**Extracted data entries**
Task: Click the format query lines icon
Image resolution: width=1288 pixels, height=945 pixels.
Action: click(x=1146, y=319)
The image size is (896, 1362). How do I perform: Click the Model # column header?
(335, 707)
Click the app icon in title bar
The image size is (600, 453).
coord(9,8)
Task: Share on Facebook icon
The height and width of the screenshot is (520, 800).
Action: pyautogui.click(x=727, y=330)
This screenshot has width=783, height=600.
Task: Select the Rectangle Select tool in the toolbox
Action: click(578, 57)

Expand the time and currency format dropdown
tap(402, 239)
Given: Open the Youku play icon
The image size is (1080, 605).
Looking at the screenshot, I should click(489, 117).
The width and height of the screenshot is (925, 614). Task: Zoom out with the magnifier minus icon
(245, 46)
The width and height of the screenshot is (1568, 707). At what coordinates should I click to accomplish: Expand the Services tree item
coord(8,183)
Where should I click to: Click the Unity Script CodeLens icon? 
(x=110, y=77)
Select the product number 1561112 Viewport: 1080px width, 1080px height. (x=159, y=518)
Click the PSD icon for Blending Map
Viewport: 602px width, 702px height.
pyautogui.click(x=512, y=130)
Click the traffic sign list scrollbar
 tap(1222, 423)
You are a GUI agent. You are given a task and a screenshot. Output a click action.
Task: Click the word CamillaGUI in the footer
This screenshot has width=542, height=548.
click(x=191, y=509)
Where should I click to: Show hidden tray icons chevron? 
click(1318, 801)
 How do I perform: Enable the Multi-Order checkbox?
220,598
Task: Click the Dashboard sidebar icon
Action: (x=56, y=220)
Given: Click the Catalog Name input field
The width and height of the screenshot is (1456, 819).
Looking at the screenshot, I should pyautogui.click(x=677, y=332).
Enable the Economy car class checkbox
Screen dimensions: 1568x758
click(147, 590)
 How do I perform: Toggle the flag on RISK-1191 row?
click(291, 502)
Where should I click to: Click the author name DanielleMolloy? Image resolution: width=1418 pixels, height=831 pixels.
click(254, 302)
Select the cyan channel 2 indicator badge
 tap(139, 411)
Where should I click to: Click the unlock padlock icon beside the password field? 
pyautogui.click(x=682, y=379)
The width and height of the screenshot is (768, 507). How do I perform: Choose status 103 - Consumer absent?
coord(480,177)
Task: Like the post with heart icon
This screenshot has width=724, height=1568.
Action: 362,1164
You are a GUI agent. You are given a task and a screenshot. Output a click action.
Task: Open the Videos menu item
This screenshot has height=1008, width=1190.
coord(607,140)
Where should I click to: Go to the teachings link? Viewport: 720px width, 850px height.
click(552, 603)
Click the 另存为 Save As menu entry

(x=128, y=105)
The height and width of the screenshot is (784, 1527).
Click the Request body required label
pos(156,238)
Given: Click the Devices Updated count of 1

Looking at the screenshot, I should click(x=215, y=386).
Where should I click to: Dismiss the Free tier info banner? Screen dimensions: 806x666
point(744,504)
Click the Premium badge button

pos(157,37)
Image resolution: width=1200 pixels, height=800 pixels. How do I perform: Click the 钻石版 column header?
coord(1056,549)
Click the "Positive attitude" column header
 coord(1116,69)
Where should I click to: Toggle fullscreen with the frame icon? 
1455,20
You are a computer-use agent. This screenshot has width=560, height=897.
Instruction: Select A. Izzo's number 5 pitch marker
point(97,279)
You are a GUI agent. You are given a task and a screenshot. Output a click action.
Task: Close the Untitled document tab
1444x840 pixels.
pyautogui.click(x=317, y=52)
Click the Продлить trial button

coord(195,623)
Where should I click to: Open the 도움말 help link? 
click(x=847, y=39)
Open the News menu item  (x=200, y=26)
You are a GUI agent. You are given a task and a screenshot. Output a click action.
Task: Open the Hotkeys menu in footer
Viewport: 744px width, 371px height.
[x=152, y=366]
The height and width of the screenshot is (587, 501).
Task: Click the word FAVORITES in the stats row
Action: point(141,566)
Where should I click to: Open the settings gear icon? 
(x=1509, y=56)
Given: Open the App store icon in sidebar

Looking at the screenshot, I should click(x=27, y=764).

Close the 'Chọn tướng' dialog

**Exercise instructions**
Please reproduce the material from the line containing "Where should I click to: Open the settings" through the end, substituting "side panel" for "sidebar" and leaving everything else unchanged.

**Task answer**
Where should I click to: Open the settings gear icon? 
(x=1509, y=56)
Given: Open the App store icon in side panel

Looking at the screenshot, I should click(x=27, y=764).

Close the 'Chọn tướng' dialog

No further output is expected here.